Format all of the data below as a JSON list of strings, one string per line, omitting blank lines.

Text and item location entries
......
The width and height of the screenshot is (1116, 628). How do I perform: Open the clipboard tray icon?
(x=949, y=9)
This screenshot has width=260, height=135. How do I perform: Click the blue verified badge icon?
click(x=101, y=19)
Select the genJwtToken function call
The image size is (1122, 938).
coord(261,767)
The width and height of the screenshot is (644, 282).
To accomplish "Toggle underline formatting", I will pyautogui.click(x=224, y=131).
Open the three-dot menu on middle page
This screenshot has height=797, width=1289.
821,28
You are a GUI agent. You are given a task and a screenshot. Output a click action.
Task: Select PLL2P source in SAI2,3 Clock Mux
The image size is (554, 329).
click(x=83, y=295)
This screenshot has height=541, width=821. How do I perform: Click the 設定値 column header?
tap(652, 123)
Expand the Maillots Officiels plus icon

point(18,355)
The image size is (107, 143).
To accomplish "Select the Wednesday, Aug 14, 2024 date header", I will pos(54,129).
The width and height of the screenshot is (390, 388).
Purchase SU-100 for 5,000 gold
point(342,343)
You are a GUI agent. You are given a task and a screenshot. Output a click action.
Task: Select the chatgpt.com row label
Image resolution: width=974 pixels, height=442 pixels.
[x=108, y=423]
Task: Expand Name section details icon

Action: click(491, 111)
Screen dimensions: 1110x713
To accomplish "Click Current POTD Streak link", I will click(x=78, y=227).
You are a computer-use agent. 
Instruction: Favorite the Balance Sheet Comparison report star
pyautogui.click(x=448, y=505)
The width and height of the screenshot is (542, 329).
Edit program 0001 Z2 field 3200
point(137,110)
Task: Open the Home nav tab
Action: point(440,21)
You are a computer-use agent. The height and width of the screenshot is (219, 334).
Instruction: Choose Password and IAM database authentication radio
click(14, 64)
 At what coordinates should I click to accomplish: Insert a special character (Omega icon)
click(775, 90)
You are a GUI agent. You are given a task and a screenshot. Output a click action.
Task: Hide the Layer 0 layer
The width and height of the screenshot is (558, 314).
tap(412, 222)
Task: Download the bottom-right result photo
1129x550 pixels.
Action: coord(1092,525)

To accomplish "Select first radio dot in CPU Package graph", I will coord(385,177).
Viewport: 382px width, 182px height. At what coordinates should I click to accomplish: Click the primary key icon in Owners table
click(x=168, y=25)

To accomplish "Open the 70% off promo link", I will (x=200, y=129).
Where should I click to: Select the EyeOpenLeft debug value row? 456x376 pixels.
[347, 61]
......
▶ _Written solution_
[
  "The width and height of the screenshot is (1116, 628). How do I perform: Open the clipboard tray icon?",
  "(x=949, y=9)",
  "This screenshot has width=260, height=135. How do I perform: Click the blue verified badge icon?",
  "click(x=101, y=19)",
  "Select the genJwtToken function call",
  "The image size is (1122, 938).",
  "coord(261,767)",
  "The width and height of the screenshot is (644, 282).",
  "To accomplish \"Toggle underline formatting\", I will pyautogui.click(x=224, y=131).",
  "Open the three-dot menu on middle page",
  "This screenshot has height=797, width=1289.",
  "821,28",
  "You are a GUI agent. You are given a task and a screenshot. Output a click action.",
  "Task: Select PLL2P source in SAI2,3 Clock Mux",
  "The image size is (554, 329).",
  "click(x=83, y=295)",
  "This screenshot has height=541, width=821. How do I perform: Click the 設定値 column header?",
  "tap(652, 123)",
  "Expand the Maillots Officiels plus icon",
  "point(18,355)",
  "The image size is (107, 143).",
  "To accomplish \"Select the Wednesday, Aug 14, 2024 date header\", I will pos(54,129).",
  "The width and height of the screenshot is (390, 388).",
  "Purchase SU-100 for 5,000 gold",
  "point(342,343)",
  "You are a GUI agent. You are given a task and a screenshot. Output a click action.",
  "Task: Select the chatgpt.com row label",
  "Image resolution: width=974 pixels, height=442 pixels.",
  "[x=108, y=423]",
  "Task: Expand Name section details icon",
  "Action: click(491, 111)",
  "Screen dimensions: 1110x713",
  "To accomplish \"Click Current POTD Streak link\", I will click(x=78, y=227).",
  "You are a computer-use agent. ",
  "Instruction: Favorite the Balance Sheet Comparison report star",
  "pyautogui.click(x=448, y=505)",
  "The width and height of the screenshot is (542, 329).",
  "Edit program 0001 Z2 field 3200",
  "point(137,110)",
  "Task: Open the Home nav tab",
  "Action: point(440,21)",
  "You are a computer-use agent. The height and width of the screenshot is (219, 334).",
  "Instruction: Choose Password and IAM database authentication radio",
  "click(14, 64)",
  " At what coordinates should I click to accomplish: Insert a special character (Omega icon)",
  "click(775, 90)",
  "You are a GUI agent. You are given a task and a screenshot. Output a click action.",
  "Task: Hide the Layer 0 layer",
  "The width and height of the screenshot is (558, 314).",
  "tap(412, 222)",
  "Task: Download the bottom-right result photo",
  "1129x550 pixels.",
  "Action: coord(1092,525)",
  "To accomplish \"Select first radio dot in CPU Package graph\", I will coord(385,177).",
  "Viewport: 382px width, 182px height. At what coordinates should I click to accomplish: Click the primary key icon in Owners table",
  "click(x=168, y=25)",
  "To accomplish \"Open the 70% off promo link\", I will (x=200, y=129).",
  "Where should I click to: Select the EyeOpenLeft debug value row? 456x376 pixels.",
  "[347, 61]"
]